To enjoilax and splitting hairs: What do you do for a living. Perhaps you could post everything you do so we could all download it. Oh yeah, no one is going to pay you for any work you did. Cool, huh?

YES YOU ARE A THIEF! Hide behind whatever semantics you want (you’ll make a good lawyer) but you are still a thief in my book!

Posted by hey thieves in Irvine, CA on February 10, 2004 at 2:38 PM (CST)


Photocopying is copyright infringement and is not universally accepted.

Posted by Layla in Irvine, CA on February 10, 2004 at 2:57 PM (CST)

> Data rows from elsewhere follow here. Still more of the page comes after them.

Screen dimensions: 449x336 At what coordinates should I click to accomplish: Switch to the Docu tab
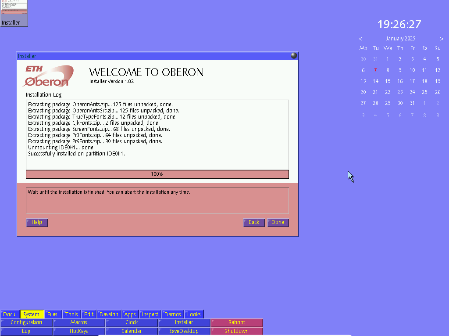click(10, 314)
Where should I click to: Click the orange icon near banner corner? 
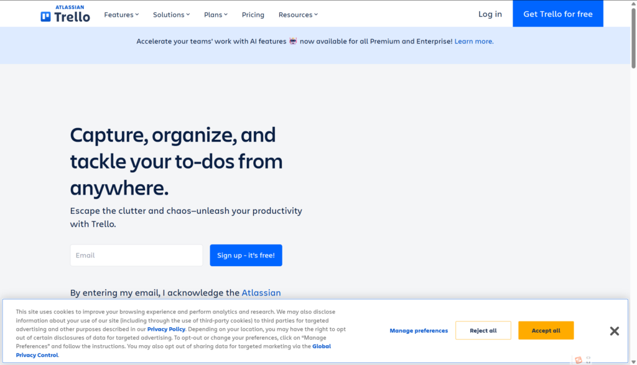579,360
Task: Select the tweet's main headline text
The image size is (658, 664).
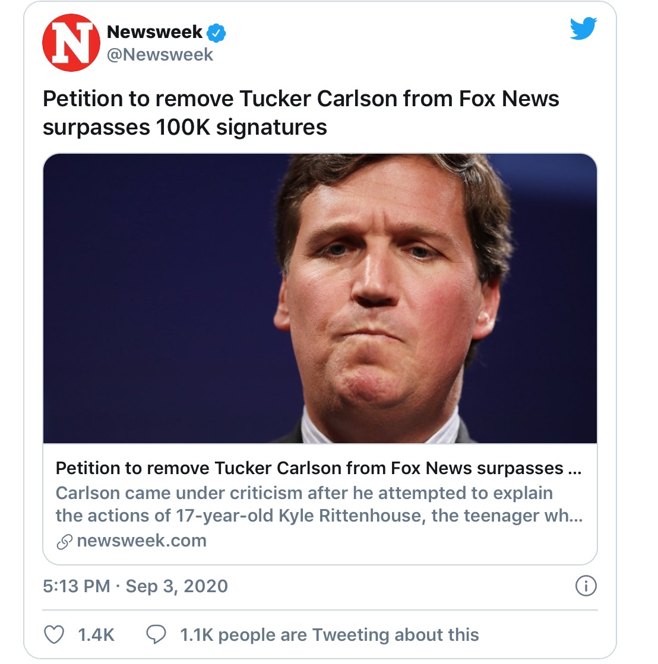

Jason and “hey thieves” - it’s nice that you like to practice vigilante justice, setting yourself up as judge, jury, and executioner, but in this case the laws of the land (both in the US and Europe) do not agree with you. And all your wailing isn’t going to change reality.

I am sorry that your own intense worldview is not reflected by the reality of our legal system but that’s the way it is. Get used to it.

Sticks and stones, dudes. Downloading tunes is not theft. Calling such people “thieves” in fact borders on actionable libel. Because it’s not true, and saying that someone is guilty of a crime when they are not, while not itself a crime, does in fact constitute public slander.

Reminding you of the demarcation between criminal and civil law does not itself constitute advocacy of criminal acts. Your hatred is blinding you.

And Pepsi still sucks.

Posted by JasonIsAChump in Irvine, CA on February 10, 2004 at 3:02 PM (CST)


Jason, Funny, when I check out how to get a copyright in the U.S., I get this page:

At the top, notice that it this information is all about Copyright LAW (emphasis mine) for the United States? Yes, people that download music are infringing on copyrights… no question. It is this infringement that is, in fact, that is contrary to the rules stated in our copyright laws as defined on this page.

Certainly, these people who have been sued and settled out of court cannot be called criminals because they settled out of court in a civil case. However, if they were to go to court, there is very little doubt they would lose on the basis that they infringed on copyright holders, thus breaking the law as noted here.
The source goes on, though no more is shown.